#### Your goal
Find the lines in the records below that contain "Given", and report each of them.

--- Data under study Enclosed Below ---

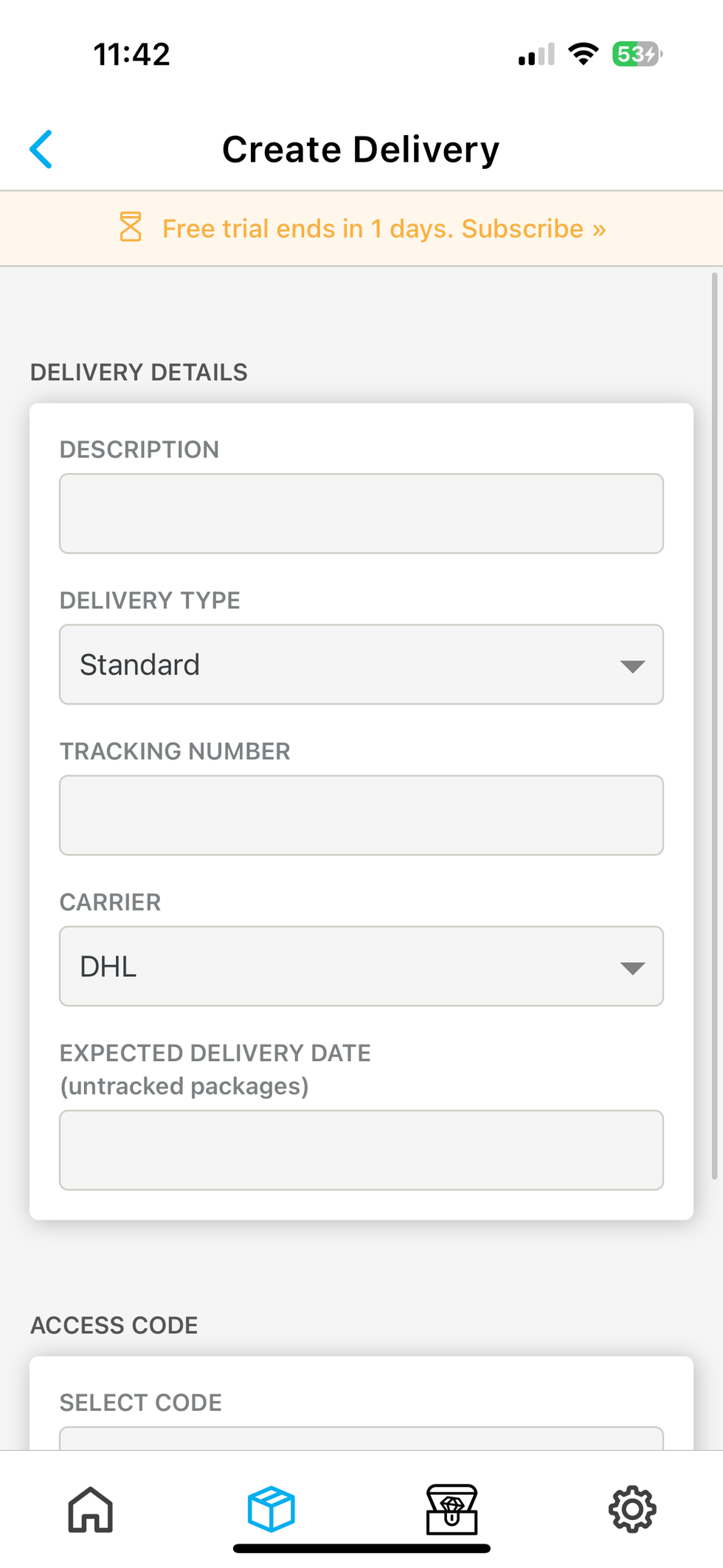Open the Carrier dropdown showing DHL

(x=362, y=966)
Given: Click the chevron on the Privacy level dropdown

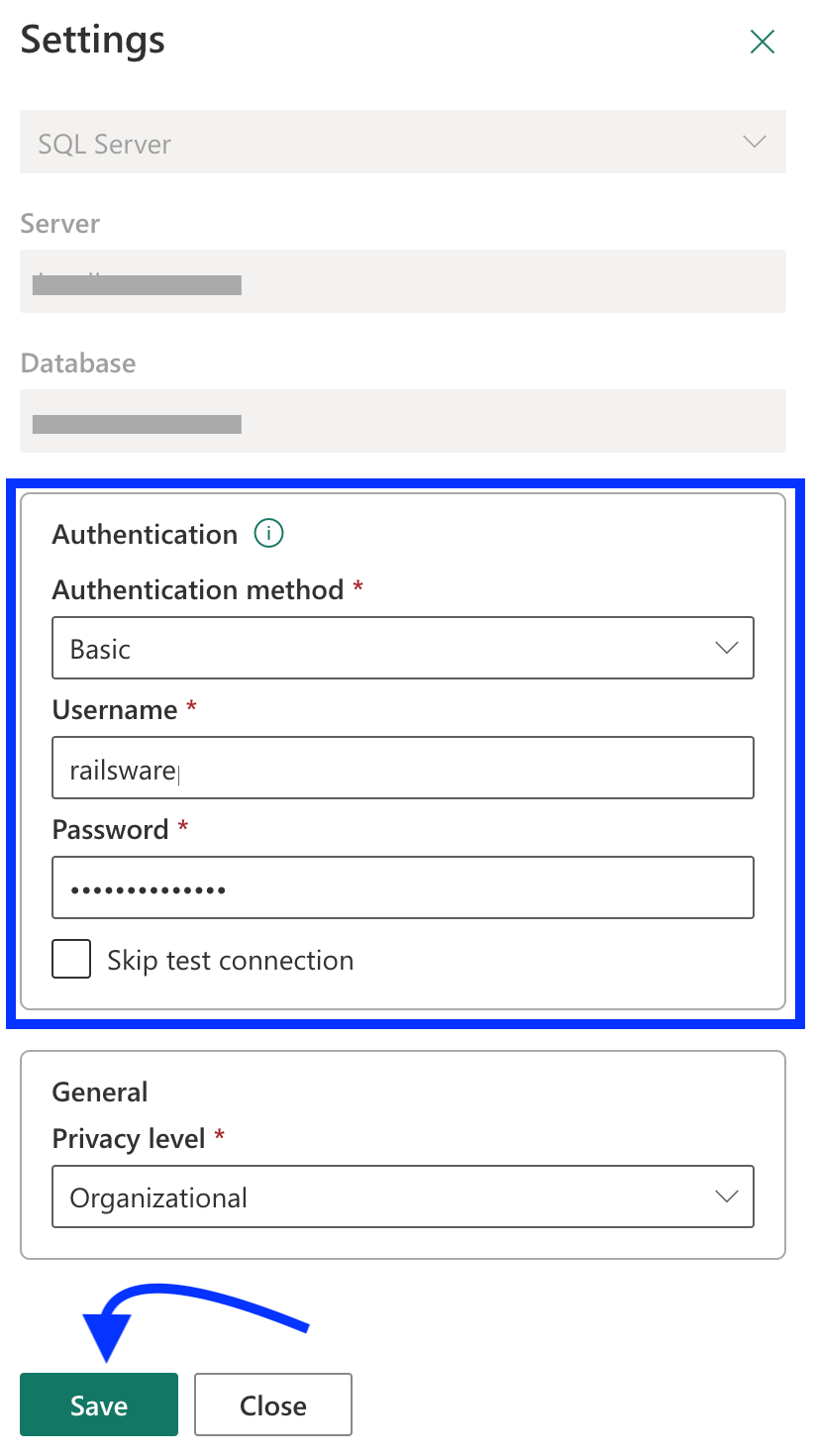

--- End of Enclosed Data under study ---
--- Data under study Enclosed Below ---

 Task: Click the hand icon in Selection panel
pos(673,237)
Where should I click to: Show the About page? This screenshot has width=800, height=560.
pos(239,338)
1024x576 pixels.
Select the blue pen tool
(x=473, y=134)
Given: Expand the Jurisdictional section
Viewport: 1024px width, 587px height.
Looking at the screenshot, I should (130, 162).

--- End of Enclosed Data under study ---

#### Solution to this problem
Given: Click the chevron on the Privacy level dropdown
Given: Expand the Jurisdictional section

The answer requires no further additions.